[EXERCISE DESCRIPTION] How many lines in the material below contain the word "computer"? Answer with the number alone.

[INFORMATION SUPPLIED]
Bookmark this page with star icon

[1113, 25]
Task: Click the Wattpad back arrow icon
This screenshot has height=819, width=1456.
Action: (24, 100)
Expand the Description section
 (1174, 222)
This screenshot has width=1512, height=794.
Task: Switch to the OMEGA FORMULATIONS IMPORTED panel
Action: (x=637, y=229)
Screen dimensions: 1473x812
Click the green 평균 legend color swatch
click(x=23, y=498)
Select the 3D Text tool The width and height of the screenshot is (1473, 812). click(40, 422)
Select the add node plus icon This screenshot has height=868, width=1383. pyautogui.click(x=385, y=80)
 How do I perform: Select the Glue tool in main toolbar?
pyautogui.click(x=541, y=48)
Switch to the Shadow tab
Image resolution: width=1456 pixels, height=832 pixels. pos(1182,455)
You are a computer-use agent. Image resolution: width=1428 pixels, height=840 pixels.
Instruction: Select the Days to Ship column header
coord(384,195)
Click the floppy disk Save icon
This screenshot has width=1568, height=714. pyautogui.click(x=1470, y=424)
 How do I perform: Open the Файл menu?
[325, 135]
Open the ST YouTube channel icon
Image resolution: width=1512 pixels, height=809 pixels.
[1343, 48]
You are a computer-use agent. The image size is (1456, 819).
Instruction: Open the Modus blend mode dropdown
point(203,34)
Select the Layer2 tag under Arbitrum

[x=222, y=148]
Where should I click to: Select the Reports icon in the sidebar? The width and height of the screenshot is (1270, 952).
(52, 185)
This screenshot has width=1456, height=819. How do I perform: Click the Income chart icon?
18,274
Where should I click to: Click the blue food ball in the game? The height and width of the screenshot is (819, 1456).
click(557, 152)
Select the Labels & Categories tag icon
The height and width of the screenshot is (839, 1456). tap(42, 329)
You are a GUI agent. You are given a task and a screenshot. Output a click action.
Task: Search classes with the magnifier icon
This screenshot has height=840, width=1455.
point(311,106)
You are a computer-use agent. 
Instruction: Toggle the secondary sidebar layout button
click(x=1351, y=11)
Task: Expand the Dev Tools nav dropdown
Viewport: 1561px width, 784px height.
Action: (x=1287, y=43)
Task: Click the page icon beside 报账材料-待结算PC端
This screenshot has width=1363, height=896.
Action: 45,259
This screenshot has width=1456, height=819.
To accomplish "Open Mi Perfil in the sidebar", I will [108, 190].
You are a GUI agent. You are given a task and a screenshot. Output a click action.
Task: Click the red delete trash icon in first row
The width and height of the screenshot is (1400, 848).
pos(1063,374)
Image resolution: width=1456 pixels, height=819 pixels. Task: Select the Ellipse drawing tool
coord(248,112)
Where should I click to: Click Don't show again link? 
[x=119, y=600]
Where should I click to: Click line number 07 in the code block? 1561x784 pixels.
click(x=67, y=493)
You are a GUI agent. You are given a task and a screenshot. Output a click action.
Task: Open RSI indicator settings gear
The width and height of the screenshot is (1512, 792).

[ANSWER TO THIS EXERCISE] 3